Gross domestic product will shrink 1.6 percent after declining an estimated 3 percent in 2012, the Lisbon-based Bank of Portugal said today in its autumn economic bulletin. In July, the bank forecast no growth for 2013.
“The sharp contraction in internal demand will only be partially compensated by the positive performance of net external demand,” the central bank said in a statement.
Prime Minister Pedro Passos Coelho is battling rising joblessness and a deepening recession as he cuts spending and raises taxes to meet the terms of a 78 billion-euro ($99 billion) aid plan from the European Union and the International Monetary Fund. Portugal has already been given more time to narrow its budget shortfall after tax revenue missed forecasts.
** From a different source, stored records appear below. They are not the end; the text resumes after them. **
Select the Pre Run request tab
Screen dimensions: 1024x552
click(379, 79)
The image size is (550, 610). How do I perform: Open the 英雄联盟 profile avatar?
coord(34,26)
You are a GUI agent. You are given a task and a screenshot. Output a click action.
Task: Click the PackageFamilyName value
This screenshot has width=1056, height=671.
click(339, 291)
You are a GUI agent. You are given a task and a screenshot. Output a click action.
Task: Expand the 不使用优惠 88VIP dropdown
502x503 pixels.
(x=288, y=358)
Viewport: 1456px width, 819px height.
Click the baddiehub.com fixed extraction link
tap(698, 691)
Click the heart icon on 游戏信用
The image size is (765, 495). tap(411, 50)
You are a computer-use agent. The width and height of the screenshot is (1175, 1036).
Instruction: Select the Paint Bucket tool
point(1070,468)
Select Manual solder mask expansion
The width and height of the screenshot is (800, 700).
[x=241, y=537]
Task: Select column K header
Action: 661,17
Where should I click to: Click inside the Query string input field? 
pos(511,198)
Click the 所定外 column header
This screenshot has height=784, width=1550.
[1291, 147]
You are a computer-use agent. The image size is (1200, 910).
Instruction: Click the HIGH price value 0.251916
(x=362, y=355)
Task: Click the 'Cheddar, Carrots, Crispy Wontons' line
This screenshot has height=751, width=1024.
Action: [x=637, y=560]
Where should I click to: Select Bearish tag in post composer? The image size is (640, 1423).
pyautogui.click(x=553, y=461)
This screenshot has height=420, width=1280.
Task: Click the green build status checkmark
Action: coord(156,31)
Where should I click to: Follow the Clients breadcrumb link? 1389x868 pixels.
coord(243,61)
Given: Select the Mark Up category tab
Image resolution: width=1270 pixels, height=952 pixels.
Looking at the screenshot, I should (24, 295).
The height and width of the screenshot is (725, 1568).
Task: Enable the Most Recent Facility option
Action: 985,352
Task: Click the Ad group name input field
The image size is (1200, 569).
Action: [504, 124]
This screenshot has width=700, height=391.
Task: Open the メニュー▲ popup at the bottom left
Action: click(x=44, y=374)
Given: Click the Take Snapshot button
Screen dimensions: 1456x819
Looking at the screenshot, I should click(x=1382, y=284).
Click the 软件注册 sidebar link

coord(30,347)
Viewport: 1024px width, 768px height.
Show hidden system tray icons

“Managing the Portuguese economy’s adjustment process places important political challenges,” the Bank of Portugal said. “An eventual moderation of the intensity of the adjustment effort, namely at the level of the budget, is conditioned by the guarantee of financing conditions for the Portuguese economy and implies a greater accumulation of debt, worsening the conditions of its sustainability.”
The bank forecasts investment will drop 14.9 percent in 2012 and 10 percent next year, while private consumption will decline 5.8 percent and 3.6 percent, respectively. It projects inflation of 2.8 percent for this year and 0.9 percent in 2013.
Exports will grow 6.3 percent in 2012 and 5 percent in 2013. Portugal’s current- and capital-account deficit will narrow to 0.2 percent of GDP in 2012 and it will post a surplus of 4 percent in 2013, according to the Bank of Portugal.
Portugal’s economic growth has averaged less than 1 percent a year for the past decade, placing it among Europe’s weakest performers. The government projects GDP will shrink 1 percent in 2013 after contracting 3 percent this year. The unemployment rate will rise to 16.4 percent in 2013 from 15.5 percent this year.
The government aims to reduce its deficit to 5 percent of GDP in 2012 instead of the previous goal of 4.5 percent, Finance Minister Vitor Gaspar said on Sept. 11 after EU and IMF officials agreed on the new targets. It aims for a deficit of 4.5 percent in 2013 and will only cut the shortfall below the EU’s 3 percent limit in 2014, when it targets a 2.5 percent gap.
The country’s debt will peak at 124 percent of GDP in 2014, higher than a July forecast for debt to peak at 118 percent in 2013, the IMF said in a report released on Oct. 25. The increase in the projection is due to the slower pace of fiscal adjustment, the recession extending into 2013, and “more conservative” projections for privatization revenue, the IMF said.